**THE RECORDS:**
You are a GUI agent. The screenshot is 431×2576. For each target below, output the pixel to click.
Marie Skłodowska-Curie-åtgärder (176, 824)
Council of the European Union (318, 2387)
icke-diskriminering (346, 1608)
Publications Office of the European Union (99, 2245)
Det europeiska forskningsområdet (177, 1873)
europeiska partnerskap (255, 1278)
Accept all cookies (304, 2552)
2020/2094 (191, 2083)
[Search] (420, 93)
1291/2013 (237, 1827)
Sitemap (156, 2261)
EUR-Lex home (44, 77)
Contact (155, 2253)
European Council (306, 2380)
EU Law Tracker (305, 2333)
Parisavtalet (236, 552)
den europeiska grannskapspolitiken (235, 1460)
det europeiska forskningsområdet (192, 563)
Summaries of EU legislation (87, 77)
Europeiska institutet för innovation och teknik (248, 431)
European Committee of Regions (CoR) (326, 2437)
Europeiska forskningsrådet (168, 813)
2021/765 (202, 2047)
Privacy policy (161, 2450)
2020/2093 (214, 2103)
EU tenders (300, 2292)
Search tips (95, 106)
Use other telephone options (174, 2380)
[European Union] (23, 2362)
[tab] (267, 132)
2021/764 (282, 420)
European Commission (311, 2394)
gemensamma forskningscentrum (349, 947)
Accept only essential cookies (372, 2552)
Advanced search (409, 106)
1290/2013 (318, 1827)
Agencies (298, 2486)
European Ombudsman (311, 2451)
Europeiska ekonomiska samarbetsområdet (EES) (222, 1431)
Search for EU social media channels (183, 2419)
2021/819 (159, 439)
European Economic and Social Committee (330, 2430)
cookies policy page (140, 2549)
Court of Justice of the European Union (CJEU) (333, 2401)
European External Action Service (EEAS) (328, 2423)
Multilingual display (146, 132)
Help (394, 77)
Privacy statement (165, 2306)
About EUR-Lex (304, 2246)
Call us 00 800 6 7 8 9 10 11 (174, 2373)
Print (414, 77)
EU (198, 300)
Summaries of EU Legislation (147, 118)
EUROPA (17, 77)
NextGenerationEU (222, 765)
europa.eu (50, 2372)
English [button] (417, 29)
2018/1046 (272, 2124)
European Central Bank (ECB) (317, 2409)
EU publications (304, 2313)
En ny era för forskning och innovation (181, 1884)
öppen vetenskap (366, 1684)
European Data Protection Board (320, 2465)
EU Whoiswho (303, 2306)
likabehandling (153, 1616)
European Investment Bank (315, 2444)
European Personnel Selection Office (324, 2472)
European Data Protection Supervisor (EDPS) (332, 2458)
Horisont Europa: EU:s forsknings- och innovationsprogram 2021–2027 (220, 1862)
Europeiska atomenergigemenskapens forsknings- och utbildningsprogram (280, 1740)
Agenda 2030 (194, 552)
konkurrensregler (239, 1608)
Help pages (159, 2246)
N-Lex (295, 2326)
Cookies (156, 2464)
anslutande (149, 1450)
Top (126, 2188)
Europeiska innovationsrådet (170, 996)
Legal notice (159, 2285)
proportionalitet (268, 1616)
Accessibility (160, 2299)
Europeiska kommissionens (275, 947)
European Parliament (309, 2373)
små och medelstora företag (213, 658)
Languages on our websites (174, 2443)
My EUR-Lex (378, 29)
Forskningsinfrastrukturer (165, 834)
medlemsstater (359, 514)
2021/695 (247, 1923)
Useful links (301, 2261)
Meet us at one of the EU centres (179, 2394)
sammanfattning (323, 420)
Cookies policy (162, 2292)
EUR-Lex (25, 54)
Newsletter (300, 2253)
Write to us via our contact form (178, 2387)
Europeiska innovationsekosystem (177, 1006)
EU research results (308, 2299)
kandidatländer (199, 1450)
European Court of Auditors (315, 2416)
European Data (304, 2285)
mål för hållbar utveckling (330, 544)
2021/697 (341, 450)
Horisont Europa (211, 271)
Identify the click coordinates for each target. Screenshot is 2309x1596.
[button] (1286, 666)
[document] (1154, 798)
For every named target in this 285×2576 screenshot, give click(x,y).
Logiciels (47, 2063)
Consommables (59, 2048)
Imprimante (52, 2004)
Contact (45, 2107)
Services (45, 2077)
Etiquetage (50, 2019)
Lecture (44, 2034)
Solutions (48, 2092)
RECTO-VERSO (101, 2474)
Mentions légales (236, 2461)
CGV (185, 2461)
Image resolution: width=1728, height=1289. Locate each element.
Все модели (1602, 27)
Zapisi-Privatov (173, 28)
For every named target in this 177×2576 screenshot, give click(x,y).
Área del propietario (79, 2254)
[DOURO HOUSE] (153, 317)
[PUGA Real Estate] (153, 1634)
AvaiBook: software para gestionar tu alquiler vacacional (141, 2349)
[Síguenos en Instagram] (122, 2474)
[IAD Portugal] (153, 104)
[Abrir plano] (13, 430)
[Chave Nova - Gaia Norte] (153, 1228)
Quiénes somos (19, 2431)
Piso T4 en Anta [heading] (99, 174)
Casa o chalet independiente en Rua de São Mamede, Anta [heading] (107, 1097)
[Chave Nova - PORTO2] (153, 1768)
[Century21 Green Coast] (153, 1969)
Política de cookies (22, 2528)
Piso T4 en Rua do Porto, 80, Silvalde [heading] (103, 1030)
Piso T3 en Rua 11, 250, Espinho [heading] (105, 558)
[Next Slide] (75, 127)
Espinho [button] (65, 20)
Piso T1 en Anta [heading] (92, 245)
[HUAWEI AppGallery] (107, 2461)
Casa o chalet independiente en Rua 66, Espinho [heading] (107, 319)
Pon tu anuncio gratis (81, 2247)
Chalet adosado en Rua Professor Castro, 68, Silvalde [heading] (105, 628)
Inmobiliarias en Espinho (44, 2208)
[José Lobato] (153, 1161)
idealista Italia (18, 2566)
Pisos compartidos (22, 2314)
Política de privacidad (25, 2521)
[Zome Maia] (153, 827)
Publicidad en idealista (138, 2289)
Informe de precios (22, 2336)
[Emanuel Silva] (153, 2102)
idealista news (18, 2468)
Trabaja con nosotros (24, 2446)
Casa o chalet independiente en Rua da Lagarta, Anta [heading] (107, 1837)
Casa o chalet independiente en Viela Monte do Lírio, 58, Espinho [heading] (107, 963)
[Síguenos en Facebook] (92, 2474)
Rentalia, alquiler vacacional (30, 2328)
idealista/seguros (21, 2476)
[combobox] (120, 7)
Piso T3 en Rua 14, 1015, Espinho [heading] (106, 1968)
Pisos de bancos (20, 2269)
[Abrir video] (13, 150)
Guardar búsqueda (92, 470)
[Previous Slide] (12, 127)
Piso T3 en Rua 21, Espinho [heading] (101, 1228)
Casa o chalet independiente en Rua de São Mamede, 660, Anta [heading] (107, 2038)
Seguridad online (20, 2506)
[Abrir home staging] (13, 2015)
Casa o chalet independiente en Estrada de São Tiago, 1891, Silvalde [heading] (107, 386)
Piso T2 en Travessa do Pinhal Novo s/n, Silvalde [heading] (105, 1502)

**YOUR OBJECTIVE:** Copy out every line of the data above, changing nothing.

**EXPECTED OUTPUT:**
You are a GUI agent. The screenshot is 431×2576. For each target below, output the pixel to click.
Marie Skłodowska-Curie-åtgärder (176, 824)
Council of the European Union (318, 2387)
icke-diskriminering (346, 1608)
Publications Office of the European Union (99, 2245)
Det europeiska forskningsområdet (177, 1873)
europeiska partnerskap (255, 1278)
Accept all cookies (304, 2552)
2020/2094 (191, 2083)
[Search] (420, 93)
1291/2013 (237, 1827)
Sitemap (156, 2261)
EUR-Lex home (44, 77)
Contact (155, 2253)
European Council (306, 2380)
EU Law Tracker (305, 2333)
Parisavtalet (236, 552)
den europeiska grannskapspolitiken (235, 1460)
det europeiska forskningsområdet (192, 563)
Summaries of EU legislation (87, 77)
Europeiska institutet för innovation och teknik (248, 431)
European Committee of Regions (CoR) (326, 2437)
Europeiska forskningsrådet (168, 813)
2021/765 (202, 2047)
Privacy policy (161, 2450)
2020/2093 (214, 2103)
EU tenders (300, 2292)
Search tips (95, 106)
Use other telephone options (174, 2380)
[European Union] (23, 2362)
[tab] (267, 132)
2021/764 (282, 420)
European Commission (311, 2394)
gemensamma forskningscentrum (349, 947)
Accept only essential cookies (372, 2552)
Advanced search (409, 106)
1290/2013 (318, 1827)
Agencies (298, 2486)
European Ombudsman (311, 2451)
Europeiska ekonomiska samarbetsområdet (EES) (222, 1431)
Search for EU social media channels (183, 2419)
2021/819 (159, 439)
European Economic and Social Committee (330, 2430)
cookies policy page (140, 2549)
Court of Justice of the European Union (CJEU) (333, 2401)
European External Action Service (EEAS) (328, 2423)
Multilingual display (146, 132)
Help (394, 77)
Privacy statement (165, 2306)
About EUR-Lex (304, 2246)
Call us 00 800 6 7 8 9 10 11 (174, 2373)
Print (414, 77)
EU (198, 300)
Summaries of EU Legislation (147, 118)
EUROPA (17, 77)
NextGenerationEU (222, 765)
europa.eu (50, 2372)
English [button] (417, 29)
2018/1046 (272, 2124)
European Central Bank (ECB) (317, 2409)
EU publications (304, 2313)
En ny era för forskning och innovation (181, 1884)
öppen vetenskap (366, 1684)
European Data Protection Board (320, 2465)
EU Whoiswho (303, 2306)
likabehandling (153, 1616)
European Investment Bank (315, 2444)
European Personnel Selection Office (324, 2472)
European Data Protection Supervisor (EDPS) (332, 2458)
Horisont Europa: EU:s forsknings- och innovationsprogram 2021–2027 (220, 1862)
Europeiska atomenergigemenskapens forsknings- och utbildningsprogram (280, 1740)
Agenda 2030 (194, 552)
konkurrensregler (239, 1608)
Help pages (159, 2246)
N-Lex (295, 2326)
Cookies (156, 2464)
anslutande (149, 1450)
Top (126, 2188)
Europeiska innovationsrådet (170, 996)
Legal notice (159, 2285)
proportionalitet (268, 1616)
Accessibility (160, 2299)
Europeiska kommissionens (275, 947)
European Parliament (309, 2373)
små och medelstora företag (213, 658)
Languages on our websites (174, 2443)
My EUR-Lex (378, 29)
Forskningsinfrastrukturer (165, 834)
medlemsstater (359, 514)
2021/695 (247, 1923)
Useful links (301, 2261)
Meet us at one of the EU centres (179, 2394)
sammanfattning (323, 420)
Cookies policy (162, 2292)
EUR-Lex (25, 54)
Newsletter (300, 2253)
Write to us via our contact form (178, 2387)
Europeiska innovationsekosystem (177, 1006)
EU research results (308, 2299)
kandidatländer (199, 1450)
European Court of Auditors (315, 2416)
European Data (304, 2285)
mål för hållbar utveckling (330, 544)
2021/697 (341, 450)
Horisont Europa (211, 271)
Identify the click coordinates for each target. Screenshot is 2309x1596.
[button] (1286, 666)
[document] (1154, 798)
For every named target in this 285×2576 screenshot, give click(x,y).
Logiciels (47, 2063)
Consommables (59, 2048)
Imprimante (52, 2004)
Contact (45, 2107)
Services (45, 2077)
Etiquetage (50, 2019)
Lecture (44, 2034)
Solutions (48, 2092)
RECTO-VERSO (101, 2474)
Mentions légales (236, 2461)
CGV (185, 2461)
Image resolution: width=1728, height=1289. Locate each element.
Все модели (1602, 27)
Zapisi-Privatov (173, 28)
For every named target in this 177×2576 screenshot, give click(x,y).
Área del propietario (79, 2254)
[DOURO HOUSE] (153, 317)
[PUGA Real Estate] (153, 1634)
AvaiBook: software para gestionar tu alquiler vacacional (141, 2349)
[Síguenos en Instagram] (122, 2474)
[IAD Portugal] (153, 104)
[Abrir plano] (13, 430)
[Chave Nova - Gaia Norte] (153, 1228)
Quiénes somos (19, 2431)
Piso T4 en Anta [heading] (99, 174)
Casa o chalet independiente en Rua de São Mamede, Anta [heading] (107, 1097)
[Chave Nova - PORTO2] (153, 1768)
[Century21 Green Coast] (153, 1969)
Política de cookies (22, 2528)
Piso T4 en Rua do Porto, 80, Silvalde [heading] (103, 1030)
Piso T3 en Rua 11, 250, Espinho [heading] (105, 558)
[Next Slide] (75, 127)
Espinho [button] (65, 20)
Piso T1 en Anta [heading] (92, 245)
[HUAWEI AppGallery] (107, 2461)
Casa o chalet independiente en Rua 66, Espinho [heading] (107, 319)
Pon tu anuncio gratis (81, 2247)
Chalet adosado en Rua Professor Castro, 68, Silvalde [heading] (105, 628)
Inmobiliarias en Espinho (44, 2208)
[José Lobato] (153, 1161)
idealista Italia (18, 2566)
Pisos compartidos (22, 2314)
Política de privacidad (25, 2521)
[Zome Maia] (153, 827)
Publicidad en idealista (138, 2289)
Informe de precios (22, 2336)
[Emanuel Silva] (153, 2102)
idealista news (18, 2468)
Trabaja con nosotros (24, 2446)
Casa o chalet independiente en Rua da Lagarta, Anta [heading] (107, 1837)
Casa o chalet independiente en Viela Monte do Lírio, 58, Espinho [heading] (107, 963)
[Síguenos en Facebook] (92, 2474)
Rentalia, alquiler vacacional (30, 2328)
idealista/seguros (21, 2476)
[combobox] (120, 7)
Piso T3 en Rua 14, 1015, Espinho [heading] (106, 1968)
Pisos de bancos (20, 2269)
[Abrir video] (13, 150)
Guardar búsqueda (92, 470)
[Previous Slide] (12, 127)
Piso T3 en Rua 21, Espinho [heading] (101, 1228)
Casa o chalet independiente en Rua de São Mamede, 660, Anta [heading] (107, 2038)
Seguridad online (20, 2506)
[Abrir home staging] (13, 2015)
Casa o chalet independiente en Estrada de São Tiago, 1891, Silvalde [heading] (107, 386)
Piso T2 en Travessa do Pinhal Novo s/n, Silvalde [heading] (105, 1502)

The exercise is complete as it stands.